:: EXERCISE DATA ::

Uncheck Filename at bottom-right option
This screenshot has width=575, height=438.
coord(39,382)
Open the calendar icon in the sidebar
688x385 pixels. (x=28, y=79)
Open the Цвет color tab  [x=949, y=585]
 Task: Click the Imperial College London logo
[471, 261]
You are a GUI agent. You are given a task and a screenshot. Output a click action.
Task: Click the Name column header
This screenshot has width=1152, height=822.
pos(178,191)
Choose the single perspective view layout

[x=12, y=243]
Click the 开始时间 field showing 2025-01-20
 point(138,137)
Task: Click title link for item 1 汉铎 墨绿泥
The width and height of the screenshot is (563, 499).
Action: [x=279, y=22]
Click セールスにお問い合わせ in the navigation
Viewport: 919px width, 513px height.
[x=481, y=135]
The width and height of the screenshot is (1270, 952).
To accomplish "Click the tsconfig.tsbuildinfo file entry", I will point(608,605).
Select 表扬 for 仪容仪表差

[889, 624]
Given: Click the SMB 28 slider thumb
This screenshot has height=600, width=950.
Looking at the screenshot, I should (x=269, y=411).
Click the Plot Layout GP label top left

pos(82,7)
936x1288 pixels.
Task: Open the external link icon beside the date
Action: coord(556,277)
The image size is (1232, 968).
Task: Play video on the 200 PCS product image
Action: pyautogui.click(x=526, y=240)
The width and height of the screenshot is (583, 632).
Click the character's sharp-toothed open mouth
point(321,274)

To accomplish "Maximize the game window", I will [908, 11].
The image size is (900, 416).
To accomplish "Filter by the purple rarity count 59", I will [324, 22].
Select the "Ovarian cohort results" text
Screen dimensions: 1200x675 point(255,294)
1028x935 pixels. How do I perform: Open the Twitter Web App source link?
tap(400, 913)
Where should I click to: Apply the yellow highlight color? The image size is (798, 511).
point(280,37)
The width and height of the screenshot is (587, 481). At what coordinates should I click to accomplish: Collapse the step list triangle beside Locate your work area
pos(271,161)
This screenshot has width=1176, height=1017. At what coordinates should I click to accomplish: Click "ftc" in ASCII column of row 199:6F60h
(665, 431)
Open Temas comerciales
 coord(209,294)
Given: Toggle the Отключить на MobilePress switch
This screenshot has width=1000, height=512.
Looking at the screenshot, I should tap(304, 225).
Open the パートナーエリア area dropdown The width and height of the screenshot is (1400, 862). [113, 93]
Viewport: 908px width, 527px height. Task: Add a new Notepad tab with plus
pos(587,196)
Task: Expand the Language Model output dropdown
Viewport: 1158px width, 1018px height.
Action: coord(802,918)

:::

# ABOUT THIS EXERCISE:
Wherever the string "dropdown" appears in the records above, copy the line it sits in.

# OUTPUT:
Open the パートナーエリア area dropdown The width and height of the screenshot is (1400, 862). [113, 93]
Task: Expand the Language Model output dropdown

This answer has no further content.